C´est le cas de Méditations Climatologiques, Seawater et Fugitive World, trois œuvres distinctes et séparées dans le temps, mais qui forment une triade singulière. Dans Méditations, Laurine Wagner offre une composition de neuf vidéos dans lesquelles une douzaine de personnes partagent leurs opinions et inquiétudes face à l’avenir de notre planète. À travers ces témoignages, s´esquisse un processus collectif de réévaluation de la réalité, donnant lieu à des stratégies d’adaptation et de cohabitation face au dérèglement climatique. Inaugurée lors de l’exposition « (In)errance » à la Bibliothèque Interuniversitaire de la Sorbonne en 2019, cette pièce trouve sa résonance dans Seawater, une vidéo conçue en 2020 lors de la résidence « Art House Holland » au Pays-Bas. Celle-ci se compose d’images et de sons issus des tempêtes Ciara et Dennis, qui s´entrelacent avec des poèmes que Laurine Wagner a composés et récités. Il s´agit d´une œuvre simple et intime, dans laquelle l’artiste crée un équilibre dans le déséquilibre de la tempête, qui permet aux spectateurs de découvrir l’approche particulière de l´artiste à la nature.
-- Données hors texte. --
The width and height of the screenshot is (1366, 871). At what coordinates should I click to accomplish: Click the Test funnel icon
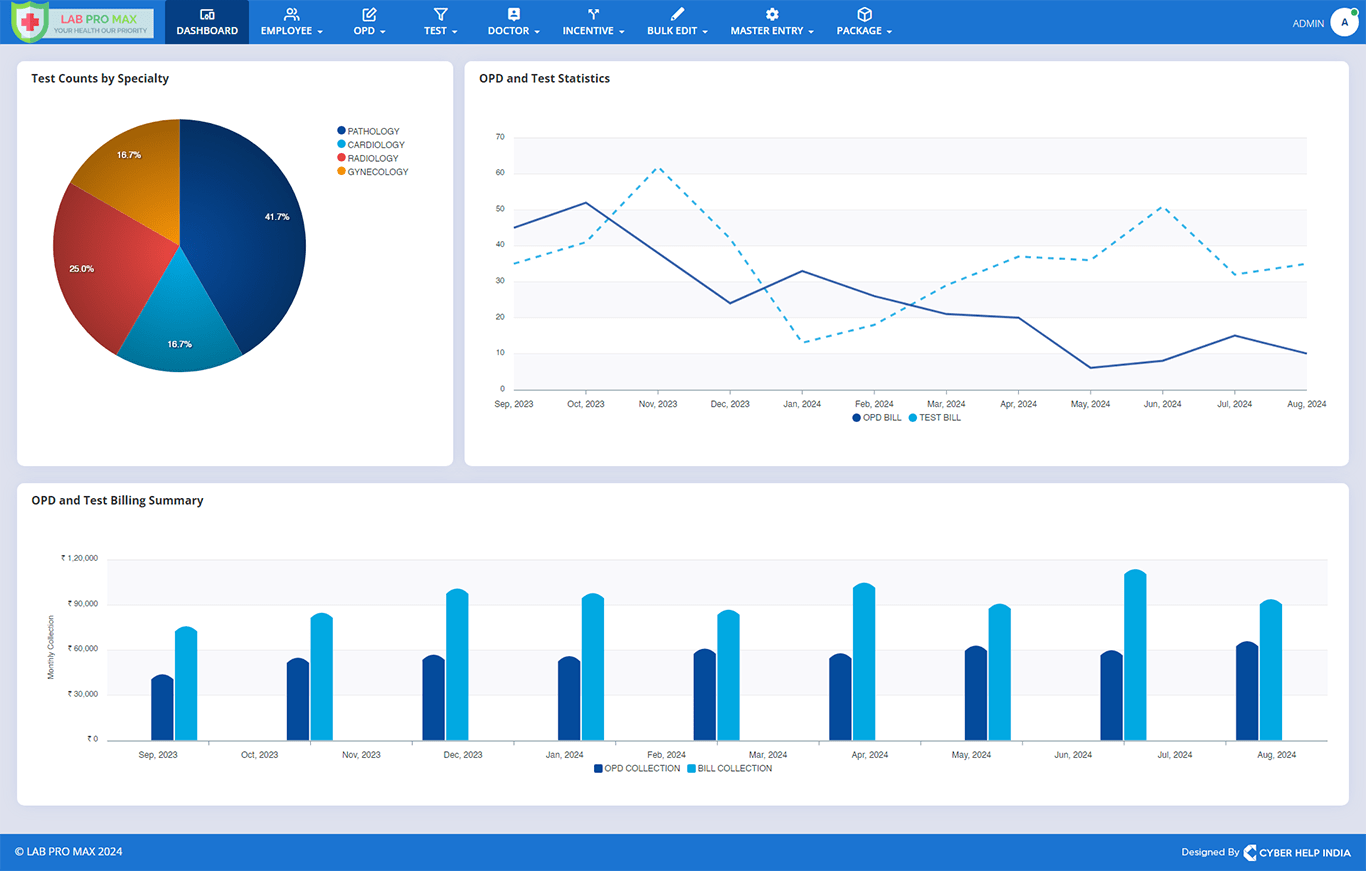pyautogui.click(x=440, y=14)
L´esthétique de Laurine Wagner trouve sa force dans la création de liens entre son public et les propositions qui résultent de ces échanges. C´est une attitude proactive, qui évite la dérive des postures didactiques, assez récurrentes dans les œuvres qui abordent l´écologie. Comme dans toute recherche honnête, le résultat n´est pas défini a priori, mais se donne après un long processus exhaustif, aboutissant à la transformation des personnes impliquées.
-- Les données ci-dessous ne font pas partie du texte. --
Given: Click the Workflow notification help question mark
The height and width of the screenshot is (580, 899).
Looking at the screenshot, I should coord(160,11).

Méditations Climatologiques, 1, 2019. ©Laurine Wagner

Son point de départ se trouve souvent dans la mémoire, collective ou personnelle, des personnes qu’elle aborde. Les souvenirs  sont traités dans ces œuvres comme un espace de réinvention, susceptible aux expériences sensibles, où la mise en relation avec d’autres interlocuteurs permet aux spectateurs de créer des liens insoupçonnés. C´est notamment le cas dans son projet le plus ambitieux jusqu’à présent, la troisième pièce de sa trilogie, Fugitive World, où elle entreprend des recherches sur la montée des eaux dans des publications scientifiques, et mène des interviews auprès de plusieurs personnes autour du globe. Commencé en 2019, et toujours en cours, Fugitive World, vise à créer une sorte de registre kaléidoscopique et international sur les effets des dérèglements climatiques. Au travers de ce projet, qui a vu le jour lors de sa résidence aux Pays-Bas, Laurine Wagner s’intéresse à un monde qui va bientôt disparaître, ainsi qu’aux réactions des sociétés menacées, comme la création de grands projets de barrages à Singapour. En prenant en compte les prévisions apocalyptiques, son travail explore les souvenirs anticipés des personnes faisant face à des catastrophes annoncées, avec l’approche transdisciplinaire qui la caractérise.

Dans les pièces de Laurine Wagner, la mémoire collective et le défi d’un cataclysme majeur sont les instigateurs d’une réflexion destinée à interpeller son public et faire du moment de l’exposition celui d ́une rencontre sincère, capable de transformer la perception de la réalité, sans forcer à suivre des chemin précis. La liberté d’action revient donc aux spectateurs, riches d’une perspective plus ouverte de leur réalité.